Hof Ásatrúarfélagsins was designed by the Icelandic architect and Ásatrúarfélagið member Magnús Jensson. Jensson wanted the building to look timeless and neither be a Viking Age pastiche nor specifically modern. The aim was to represent a close relationship to earth, sky and sun. The design incorporates numbers and geometry considered sacred by Ásatrúarfélagið, such as the numbers nine, 432,000 and the golden ratio.

The building is made of concrete and local wood. The main part will have an area of 350 m2 and hold a maximum of 250 people. It has an oval shape and an inverted dome on top; the intention is to let in sunlight which changes on a daily and seasonal basis. It is built into the side of the hill and uses natural rock as one of its walls, allowing water to flow down the stone wall and be collected in pools.
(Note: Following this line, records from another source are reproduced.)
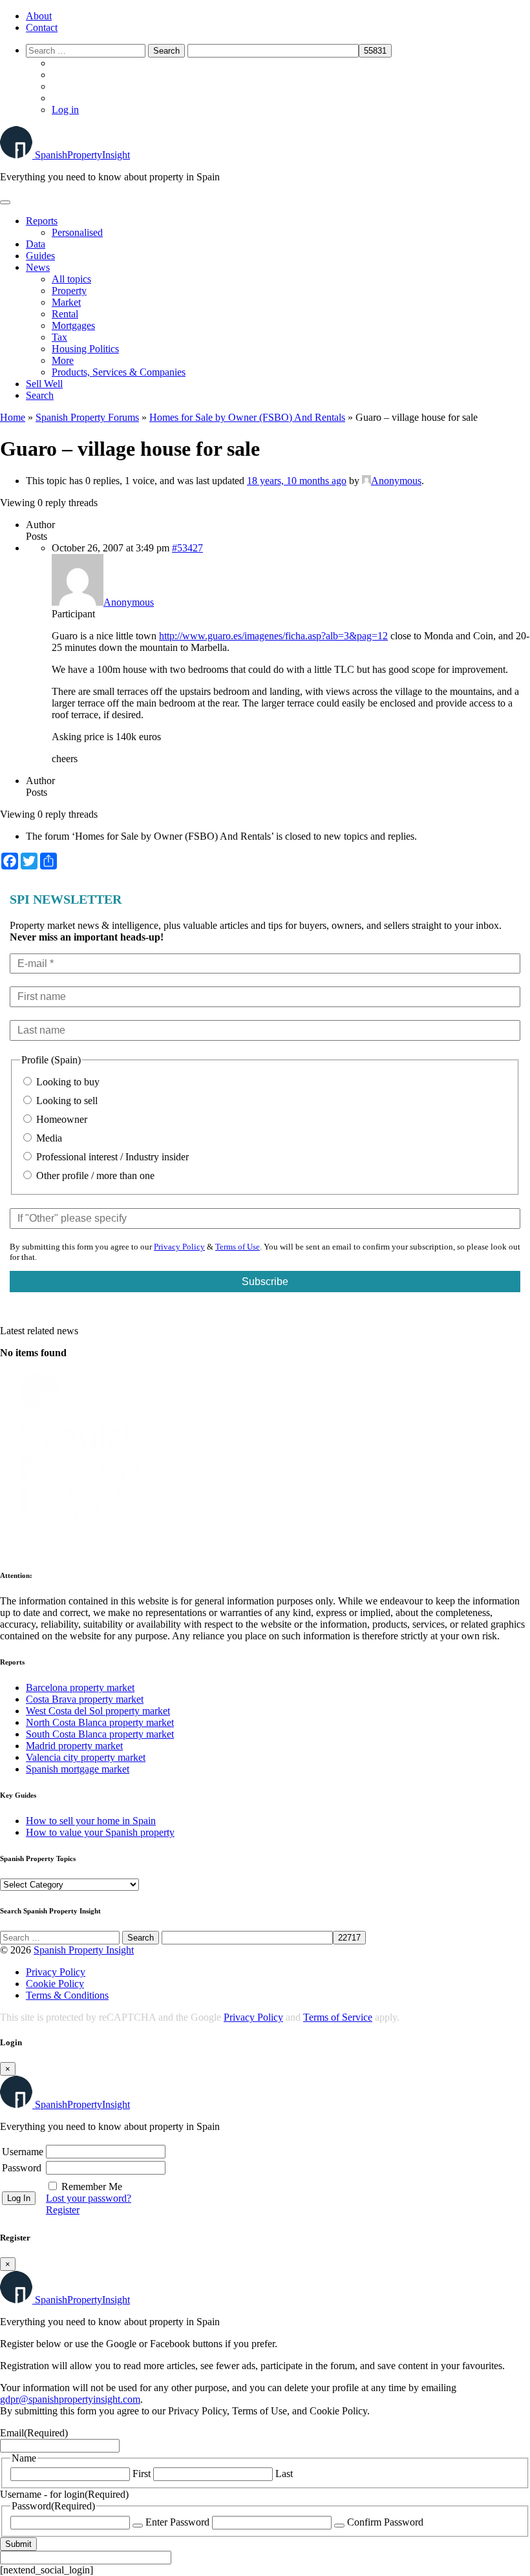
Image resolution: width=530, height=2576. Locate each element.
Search (40, 395)
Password (21, 2167)
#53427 (187, 547)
Next to the building is a memorial stone for Sveinbjörn Beinteinsson, Ásatrúarfélagið's first allsherjargoði. The monument was dedicated on 22 April 2010 with a ceremony that paid tribute to the local landvættir and several gods.

The design allows the building to be expanded in the future. According to Hilmar Örn, there are preliminary plans for an expansion that would provide a facility for international research on subjects related to mythology.

==Name==
The name used in the media and promotional material, "hof Ásatrúarfélagsins", is descriptive and means "The hall of the ōs faith association" or "The temple of the ōs faith association". The association has asked the public for proposals for the building's official name, but the final decision will be taken shortly before the consecration.